#### [Exercise]
Reproduce all entries precisely, down to the last character.

#### [Entries supplied]

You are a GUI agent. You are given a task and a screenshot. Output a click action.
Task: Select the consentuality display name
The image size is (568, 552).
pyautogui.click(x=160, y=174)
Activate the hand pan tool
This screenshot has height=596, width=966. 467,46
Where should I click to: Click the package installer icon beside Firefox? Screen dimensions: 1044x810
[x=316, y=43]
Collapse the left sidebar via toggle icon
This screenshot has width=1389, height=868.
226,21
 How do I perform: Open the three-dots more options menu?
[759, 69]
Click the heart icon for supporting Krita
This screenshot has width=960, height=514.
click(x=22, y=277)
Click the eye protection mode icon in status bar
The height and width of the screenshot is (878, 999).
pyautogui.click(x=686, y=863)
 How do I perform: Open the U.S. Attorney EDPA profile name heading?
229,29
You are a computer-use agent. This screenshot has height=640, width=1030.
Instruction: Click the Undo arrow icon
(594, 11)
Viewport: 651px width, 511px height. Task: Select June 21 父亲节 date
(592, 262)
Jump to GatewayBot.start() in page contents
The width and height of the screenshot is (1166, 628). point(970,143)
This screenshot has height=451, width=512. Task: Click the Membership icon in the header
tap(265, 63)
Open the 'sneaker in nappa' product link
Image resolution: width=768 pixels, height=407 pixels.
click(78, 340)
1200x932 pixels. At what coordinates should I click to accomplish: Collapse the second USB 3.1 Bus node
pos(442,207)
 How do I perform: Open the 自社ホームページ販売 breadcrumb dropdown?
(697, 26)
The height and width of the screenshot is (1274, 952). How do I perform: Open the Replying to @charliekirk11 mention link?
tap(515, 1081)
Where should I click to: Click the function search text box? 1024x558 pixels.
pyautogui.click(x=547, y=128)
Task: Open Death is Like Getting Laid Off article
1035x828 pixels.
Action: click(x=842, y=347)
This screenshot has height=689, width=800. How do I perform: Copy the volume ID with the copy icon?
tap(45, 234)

#### [Answer to the exercise]
You are a GUI agent. You are given a task and a screenshot. Output a click action.
Task: Select the consentuality display name
The image size is (568, 552).
pyautogui.click(x=160, y=174)
Activate the hand pan tool
This screenshot has height=596, width=966. 467,46
Where should I click to: Click the package installer icon beside Firefox? Screen dimensions: 1044x810
[x=316, y=43]
Collapse the left sidebar via toggle icon
This screenshot has width=1389, height=868.
226,21
 How do I perform: Open the three-dots more options menu?
[759, 69]
Click the heart icon for supporting Krita
This screenshot has width=960, height=514.
click(x=22, y=277)
Click the eye protection mode icon in status bar
The height and width of the screenshot is (878, 999).
pyautogui.click(x=686, y=863)
 How do I perform: Open the U.S. Attorney EDPA profile name heading?
229,29
You are a computer-use agent. This screenshot has height=640, width=1030.
Instruction: Click the Undo arrow icon
(594, 11)
Viewport: 651px width, 511px height. Task: Select June 21 父亲节 date
(592, 262)
Jump to GatewayBot.start() in page contents
The width and height of the screenshot is (1166, 628). point(970,143)
This screenshot has height=451, width=512. Task: Click the Membership icon in the header
tap(265, 63)
Open the 'sneaker in nappa' product link
Image resolution: width=768 pixels, height=407 pixels.
click(78, 340)
1200x932 pixels. At what coordinates should I click to accomplish: Collapse the second USB 3.1 Bus node
pos(442,207)
 How do I perform: Open the 自社ホームページ販売 breadcrumb dropdown?
(697, 26)
The height and width of the screenshot is (1274, 952). How do I perform: Open the Replying to @charliekirk11 mention link?
tap(515, 1081)
Where should I click to: Click the function search text box? 1024x558 pixels.
pyautogui.click(x=547, y=128)
Task: Open Death is Like Getting Laid Off article
1035x828 pixels.
Action: click(x=842, y=347)
This screenshot has height=689, width=800. How do I perform: Copy the volume ID with the copy icon?
tap(45, 234)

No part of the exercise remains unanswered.